Spadaro, at this writing employed by the U.S. Department of Labor's Mine Safety and Health Administration (MSHA, pronounced “EM-sha”), is among the leading experts on sludge spills. At the time of the Buffalo Creek tragedy, he was a 23-year-old instructor at West Virginia University's School of Mines, one of the world's top institutions for training mining engineers. “Right then,” he says, “I made a pledge to dedicate my life to doing whatever I could to prevent this type of thing from happening again.” There had been all sorts of warnings, such as failures at this and every other sludge dam along the creek. For at least four years valley residents had been warning officials the dam was unsafe. As staff engineer for the commission assigned by the governor to investigate the disaster, Spadaro wrote the report. But during the process he got crosswise with the commission chair, Jay Kelley, who, according to Spadaro, wanted to take it easy on Pittston and who, as dean of the School of Mines, was also Spadaro's boss. So in order to protect his voice on the commission, Spadaro resigned from the university. No one except the governor could fire him from the commission, and he stayed on, not equivocating, not excusing, not retreating. Eventually eight commissioners agreed with Spadaro that the fault lay with Pittston, not God. Kelley wrote the one-man minority report.

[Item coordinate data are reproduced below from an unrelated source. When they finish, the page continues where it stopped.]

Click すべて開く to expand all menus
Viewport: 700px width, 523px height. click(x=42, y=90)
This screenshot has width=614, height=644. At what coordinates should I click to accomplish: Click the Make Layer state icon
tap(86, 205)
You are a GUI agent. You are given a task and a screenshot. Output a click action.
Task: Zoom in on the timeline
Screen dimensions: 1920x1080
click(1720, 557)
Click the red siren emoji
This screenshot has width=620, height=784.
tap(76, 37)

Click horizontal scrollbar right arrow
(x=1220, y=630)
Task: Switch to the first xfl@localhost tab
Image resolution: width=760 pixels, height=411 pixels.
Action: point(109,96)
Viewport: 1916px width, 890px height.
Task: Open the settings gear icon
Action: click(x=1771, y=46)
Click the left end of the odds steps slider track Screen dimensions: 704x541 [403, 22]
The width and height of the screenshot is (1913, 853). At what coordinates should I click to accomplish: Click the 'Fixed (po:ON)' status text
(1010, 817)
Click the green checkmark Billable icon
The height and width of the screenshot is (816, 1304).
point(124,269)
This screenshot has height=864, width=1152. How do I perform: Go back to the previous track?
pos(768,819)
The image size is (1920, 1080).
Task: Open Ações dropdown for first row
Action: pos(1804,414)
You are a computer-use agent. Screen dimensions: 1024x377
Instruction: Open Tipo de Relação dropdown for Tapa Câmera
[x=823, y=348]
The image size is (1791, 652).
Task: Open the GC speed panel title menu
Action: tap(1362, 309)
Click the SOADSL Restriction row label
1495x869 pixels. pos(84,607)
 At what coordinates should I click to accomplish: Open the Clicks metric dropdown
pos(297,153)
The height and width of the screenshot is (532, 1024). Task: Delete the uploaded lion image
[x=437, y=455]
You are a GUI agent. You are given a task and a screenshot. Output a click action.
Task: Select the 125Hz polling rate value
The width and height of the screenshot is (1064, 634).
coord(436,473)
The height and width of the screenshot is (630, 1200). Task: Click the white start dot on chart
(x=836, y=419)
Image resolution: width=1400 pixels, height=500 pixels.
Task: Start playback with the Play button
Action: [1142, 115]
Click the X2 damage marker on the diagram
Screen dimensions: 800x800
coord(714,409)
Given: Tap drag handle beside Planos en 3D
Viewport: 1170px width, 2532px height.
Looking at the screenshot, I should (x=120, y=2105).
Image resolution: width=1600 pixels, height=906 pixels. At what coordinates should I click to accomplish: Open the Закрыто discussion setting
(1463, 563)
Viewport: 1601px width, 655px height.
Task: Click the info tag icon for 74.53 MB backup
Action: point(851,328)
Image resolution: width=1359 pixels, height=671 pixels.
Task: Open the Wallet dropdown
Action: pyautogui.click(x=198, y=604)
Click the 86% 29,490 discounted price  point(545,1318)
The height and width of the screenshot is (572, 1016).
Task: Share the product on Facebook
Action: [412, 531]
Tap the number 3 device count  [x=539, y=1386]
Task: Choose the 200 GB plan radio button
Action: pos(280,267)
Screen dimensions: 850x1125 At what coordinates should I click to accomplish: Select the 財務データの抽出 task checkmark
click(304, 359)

Spadaro never bought into the notion that environmental regulators shouldn't also be environmental advocates. Two years later, on his own time, he helped found Save Our Mountains, one of the first groups to oppose mountaintop removal.

In 1981 he offended another bureaucrat—J. Steven Griles, then in charge of the Interior Department's Office of Surface Mining (who went on to become George W. Bush's Deputy Secretary of the Interior, after working as a mining lobbyist). Spadaro, who had transferred to the OSM, signed off on a decision to close a coal-preparation plant. “There were serious environmental problems there,” says Spadaro. “But I was told by the regional director to vacate the closure order. I refused.” Spadaro and his lawyer, Hope Babcock (who went on to become Audubon's general counsel), met with Griles. “He was so angry he was almost spitting,” Spadaro recalls, “but he couldn't fire me.” Instead Spadaro was suspended for 30 days sans pay. But he made agency brass even madder by winning an appeal through the Merit Systems Protection Board and making the OSM cough up his back pay.

"I really think in 20 years eastern Kentucky and souther West Virginia are going to be humanly uninhabitable. Humans are not going to be able to live in this region where there's no potable water. You kill rivers by cutting off their fingers."